[Given information]:
==================================================
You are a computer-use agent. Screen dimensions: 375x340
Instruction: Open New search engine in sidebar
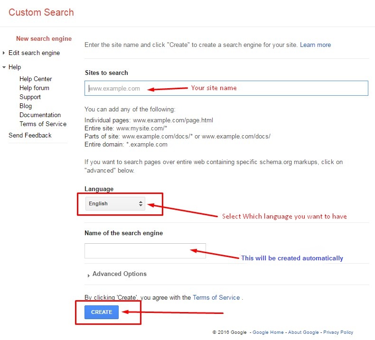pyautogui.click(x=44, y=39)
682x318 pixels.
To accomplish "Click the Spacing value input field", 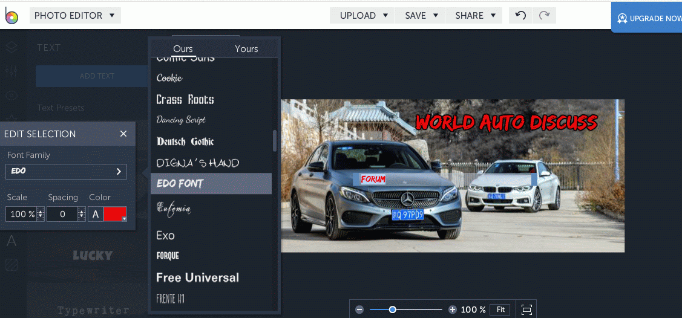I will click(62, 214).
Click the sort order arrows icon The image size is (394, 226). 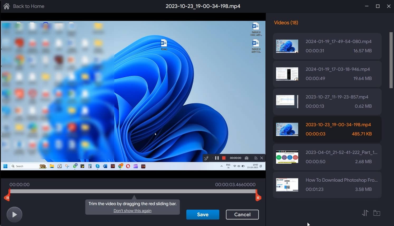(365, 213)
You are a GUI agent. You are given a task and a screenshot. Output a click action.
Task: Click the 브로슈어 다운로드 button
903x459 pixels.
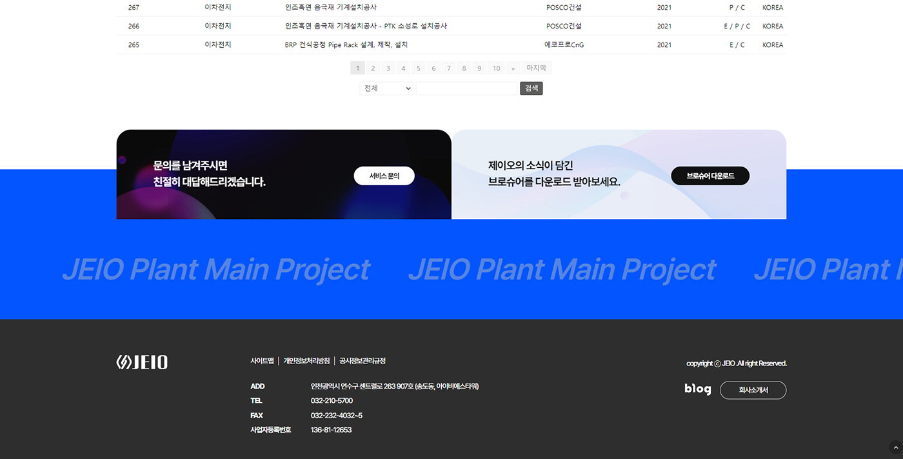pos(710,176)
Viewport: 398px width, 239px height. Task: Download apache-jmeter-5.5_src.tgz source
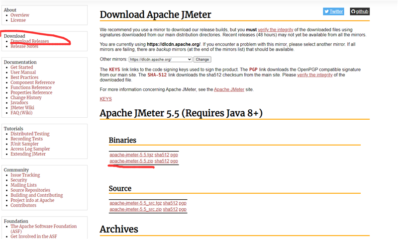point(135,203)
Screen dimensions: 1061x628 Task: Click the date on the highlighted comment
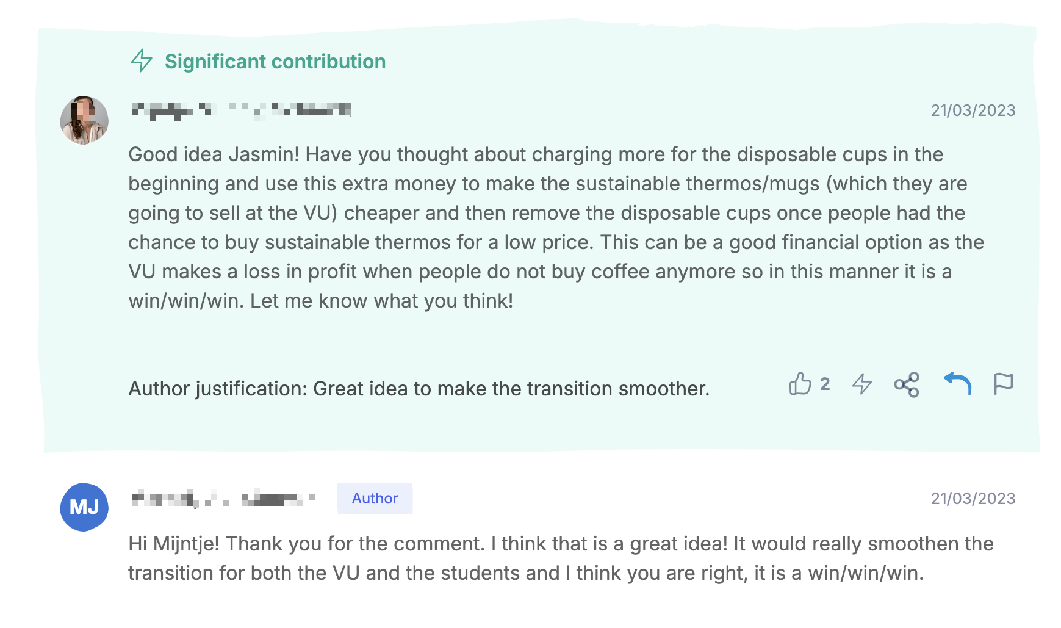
==================================================
[Problem description]: Which lines in the listing above include the string "dimensions"? Copy each of them.

[Exercise result]:
You are a computer-use agent. Screen dimensions: 375x340
Screen dimensions: 1061x628 Task: Click the date on the highlighted comment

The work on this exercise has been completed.